Everett Mayor Carlo DeMaria, who was a staunch supporter of Wynn Resorts throughout the commission’s investigation and hearing process, said in a statement Tuesday night that the commission was transparent, fair and led a comprehensive review of the licensee.

“I know 5,000 people who can’t wait to get to work, and with this resolution, they now can,” the mayor said. “Here in Everett, we are counting down the days to June 23rd — the opening of the Encore resort and with it, the culmination of the largest single-phase private development in the history of the Commonwealth. This is truly a great day for the people of Everett.”

Rep. Joe McGonagle from Everett said he is thankful for and respects the commission’s “thoughtful and exhaustive” decision to allow Wynn Resorts to keep the license for the Everett casino.

“With this decision, over 5,000 people can now focus on getting to work and we can move forward with hundreds of millions of dollars in tax revenue,” he said in a statement posted to social media Wednesday. “The people in Everett are looking forward to the Encore’s opening on June 23rd — full steam ahead!”

Sen. Sal DiDomenico, who represents Everett in the Senate, was not immediately available to comment.

Local officials and state lawmakers from the surrounding area have good reason to celebrate the expected opening of Encore Boston Harbor. In addition to about $100 million in annual revenue to the state, the casino is expected to pay $25.3 million each year to Everett, $2 million to Boston each year, $1 million each to Malden and Medford annually, and lesser amounts to Chelsea, Somerville and Cambridge.

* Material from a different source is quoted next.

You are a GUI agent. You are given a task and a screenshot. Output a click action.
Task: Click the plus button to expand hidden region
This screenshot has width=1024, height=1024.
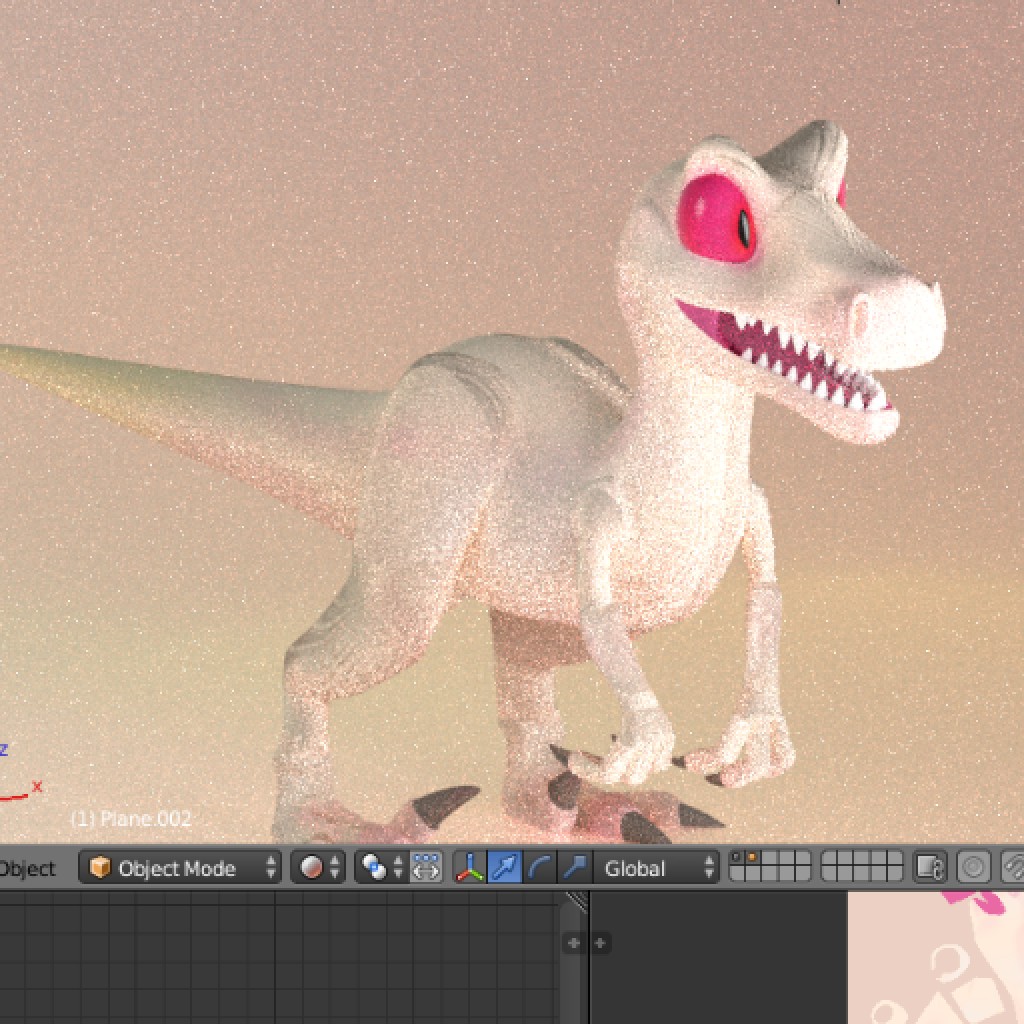tap(572, 943)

At the commission’s adjudicatory hearing in early April, Encore Boston Harbor officials said the company has already paid Everett $30 million, has spent about $50 million on roadwork surrounding the casino site, and has extended more than 3,000 job offers as it works to fill roughly 5,500 jobs at the resort.

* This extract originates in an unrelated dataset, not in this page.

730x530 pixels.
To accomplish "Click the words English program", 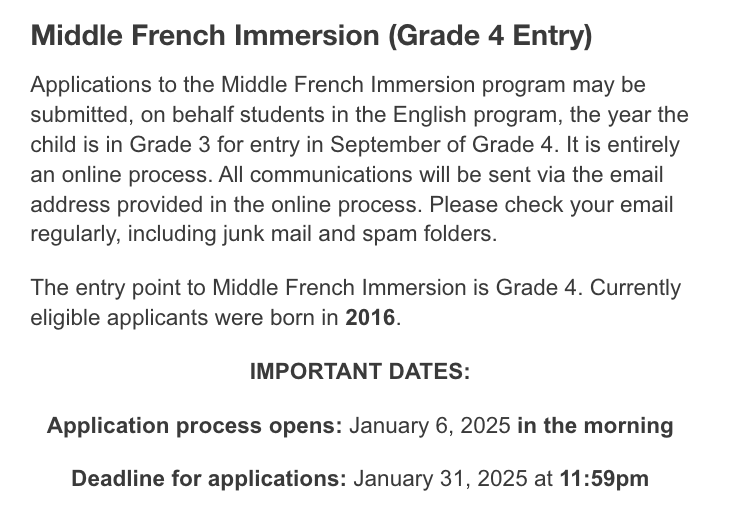I will 475,115.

“The Baker-Polito Administration respects the Commission’s decision and expects gaming regulators to stringently enforce the conditions placed on the company,” Baker spokesman Brendan Moss said in an email Tuesday evening.

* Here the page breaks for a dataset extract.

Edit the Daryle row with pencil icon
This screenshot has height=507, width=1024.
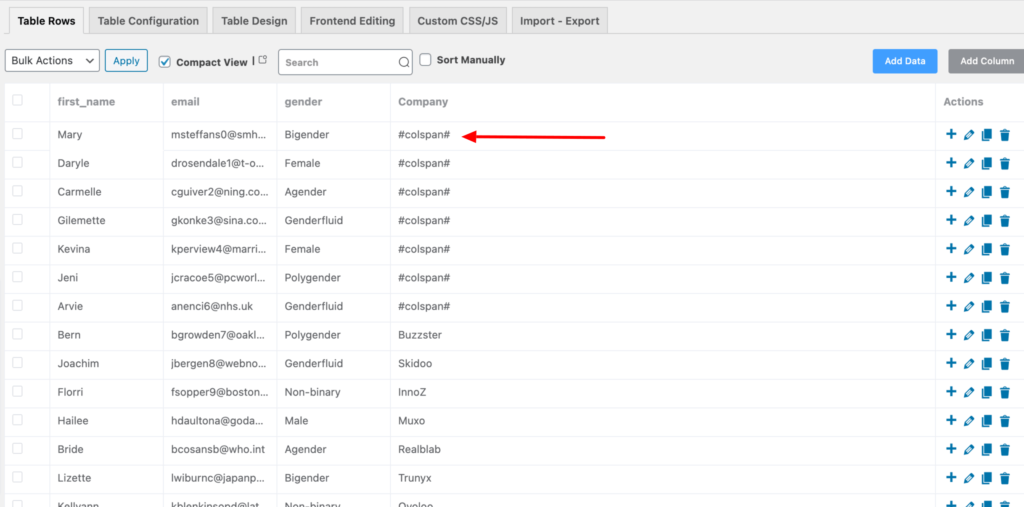click(969, 164)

Senate President Karen Spilka said she is glad the commission’s “lengthy process” reached a resolution.

“The most important outcome going forward is to ensure that the state gaming industry be held to the highest standards of creating and maintaining a workplace free from all harassment,” the Senate president said.

House Speaker Robert DeLeo’s office did not respond to a News Service request for comment on the commission’s decision.

In a report published Wednesday, the Massachusetts Taxpayers Foundation said the state is “essentially on pace” to collect its anticipated $138 million in gaming revenue this fiscal year and can expect to collect $294 million in fiscal year 2020, which will begin about a week after Encore Boston Harbor’s anticipated opening date.

More than a third of that revenue — $107 million in fiscal 2020 — will go to cities and towns as local aid. Gaming revenue will account for nine percent of all unrestricted local aid, MTF said.

Based on the allocation of gaming revenue in the 2011 expanded gaming law, MTF estimated that $32 million in FY20 will flow to the Commonwealth Transportation Fund, $30 million to education funding, $21 million will be provided for economic development purposes, $10 million will be awarded for local capital projects, $22 million will be deposited into the state’s rainy day fund, another $22 million will be put towards debt and long-term liability reduction, and $11 million will go towards public health and gambling addiction services.

The organization said fiscal 2020 is likely to be “the first year in which the promise of legalized gaming is realized in terms of tax revenue to the Commonwealth,” but suggested that state lawmakers might want to reconsider how that money is spent.

“Given the time that has passed since the enactment of the gaming law and the considerable amount of money at stake, it may be time for a fresh look at the allocation of gaming revenue in the Commonwealth’s budget,” MTF wrote in its analysis. “Further, as the call for more revenue grows on Beacon Hill, reviewing the uses of existing revenue sources, like gaming revenue, is an important initial step and a worthwhile effort that may improve the fiscal health and long-term wellbeing of the Commonwealth.”